Um olhar sobre o significado da verdadeira felicidade

Um ano novo em breve se aproxima e a ansiedade pela chegada de um período de muitas festas começa a se manifestar em meio à sociedade. Presentes, viagens, novos planos e ideias compõem esse momento de inevitável celebração. Falemos um pouco mais sobre isso.
Celebrar é algo que nos coloca automaticamente em um estado pleno de felicidade. As pessoas sorriem, cantam, dançam, glorificam uns aos outros, experimentando momentos de uma bem-aventurança genuína quando conectadas com o “sentir” da alma.
Esse estado de bem-aventurança, na verdade, é inerente à alma. De acordo com os Vedas, a alma é eterna, plena de conhecimento e bem-aventurança. Mas se somos almas por que experimentamos momentos de total afastamento desse estado de felicidade?
A Bhagavad Gita nos ensina que o mundo no qual vivemos é dukalayam asasvatam, um mundo temporário, cheio de sofrimentos. A dualidade e as desavenças que o compõem nos mostram claramente que se não equilibrarmos o sentido espiritual de nossas vidas internamente, seremos para sempre reféns da inconstância dessas mazelas. O que fazer?
No diálogo com o guerreiro Arjuna, Krishna explica quais são os primeiros passos para se conquistar o estágio brahma-bhuta, no qual não há desejos de felicidade externa material e sim uma sensação de felicidade interior, um contentamento que nos afasta da necessidade de se buscar bem-aventurança no que é externo e superficial. E tudo começa com a mente.
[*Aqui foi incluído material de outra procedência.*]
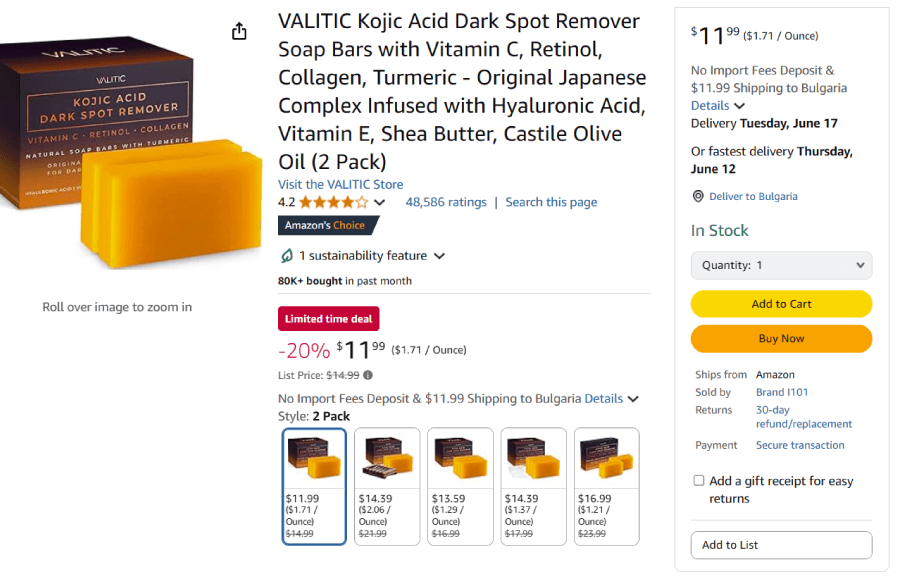
Task: Click the share icon above product image
Action: click(x=239, y=31)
Quando controlamos a mente através da regulação dos sentidos, de um bom sadhana (prática espiritual), seguindo as instruções de um mestre espiritual genuíno, alcança-se o que é conhecido como samadhi, estado no qual não mais nos afetamos pelas dualidades do mundo, como felicidade e tristeza, saúde e doença, riqueza e pobreza, frio e calor etc. Esse é um dos 18 estágios de perfeito cultivo de conhecimento mencionados no capítulo 13 da Bhagavad Gita.
Conquistando a mente é possível regozijar-se em si mesmo, reconhecendo a beleza e a perfeição de cada detalhe da criação, mesmo num mundo ilusório, que, na verdade, cumpre com a incrível missão de nos fazer despertar para o sentido da verdadeira celebração. Uma celebração interna, constante, inquebrantável, que não se esgota na manhã seguinte e que nos reconecta com Deus – a fonte verdadeira de toda felicidade.
*Textos autorais por Bhakti Rasa Devi.

“Aquele cuja felicidade é interior, que é ativo e se regozija dentro de si, e cujo meta é introspectiva, é de fato o místico perfeito. Ele libera-se no Supremo e por fim alcança o Supremo.” – Bhagavad Gita Como Ele É, Capítulo 5, Verso 24.